Text segment:
(begin)
Re: [Gluster-devel] [Gluster-users] v3.6.2

2015-01-27 Thread David F. Robinson

In my /etc/fstab, I have the following:

  gfsib01bkp.corvidtec.com:/homegfs_bkp  /backup/homegfs
glusterfs   transport=tcp,_netdev 0 0
  gfsib01bkp.corvidtec.com:/Software_bkp /backup/Software   
glusterfs   transport=tcp,_netdev 0 0
  gfsib01bkp.corvidtec.com:/Source_bkp   /backup/Source 
glusterfs   transport=tcp,_netdev 0 0


  #... Setup NFS mounts as well
  gfsib01bkp.corvidtec.com:/homegfs_bkp /backup_nfs/homegfs nfs 
vers=3,intr,bg,rsize=32768,wsize=32768 0 0



It looks like it is trying to start the nfs mount before gluster has 
finished coming up and that this is hanging the nfs ports.  I have 
_netdev in the glusterfs mount point to make sure the network has come 
up (including infiniband) prior to starting gluster.  Shouldn't the 
gluster init scripts check for gluster startup prior to starting the nfs 
mount?  It doesn't look like this is working properly.
(end)
Challenge: Condense the paragraph of the Gluster mailing list post that begins "It looks like it is trying" into a short bulleted list that keeps its main points. The material that comes next is from a different source.

Raw records:
(begin)
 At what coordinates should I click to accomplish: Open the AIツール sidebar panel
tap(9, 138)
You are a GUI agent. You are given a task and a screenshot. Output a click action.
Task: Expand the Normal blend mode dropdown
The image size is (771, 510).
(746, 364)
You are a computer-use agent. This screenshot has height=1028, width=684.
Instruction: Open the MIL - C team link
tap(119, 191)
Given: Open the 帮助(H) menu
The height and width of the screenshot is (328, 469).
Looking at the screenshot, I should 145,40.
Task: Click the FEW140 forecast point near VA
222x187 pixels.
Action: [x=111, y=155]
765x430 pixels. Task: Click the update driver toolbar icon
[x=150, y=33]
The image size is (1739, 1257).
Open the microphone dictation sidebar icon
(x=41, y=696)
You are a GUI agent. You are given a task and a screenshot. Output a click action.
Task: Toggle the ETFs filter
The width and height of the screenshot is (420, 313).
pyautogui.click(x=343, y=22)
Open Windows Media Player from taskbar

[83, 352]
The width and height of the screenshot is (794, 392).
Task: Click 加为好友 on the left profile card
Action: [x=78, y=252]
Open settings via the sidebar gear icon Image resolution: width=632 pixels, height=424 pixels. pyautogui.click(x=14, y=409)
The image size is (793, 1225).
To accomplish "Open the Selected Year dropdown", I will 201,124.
(end)
Exercise solution:
- The NFS mount appears to start before gluster has finished coming up, which hangs the NFS ports.
- The glusterfs mount point uses _netdev so that the network, including infiniband, is up before gluster starts.
- Shouldn't the gluster init scripts check that gluster has started before starting the NFS mount?
- This does not appear to be working properly.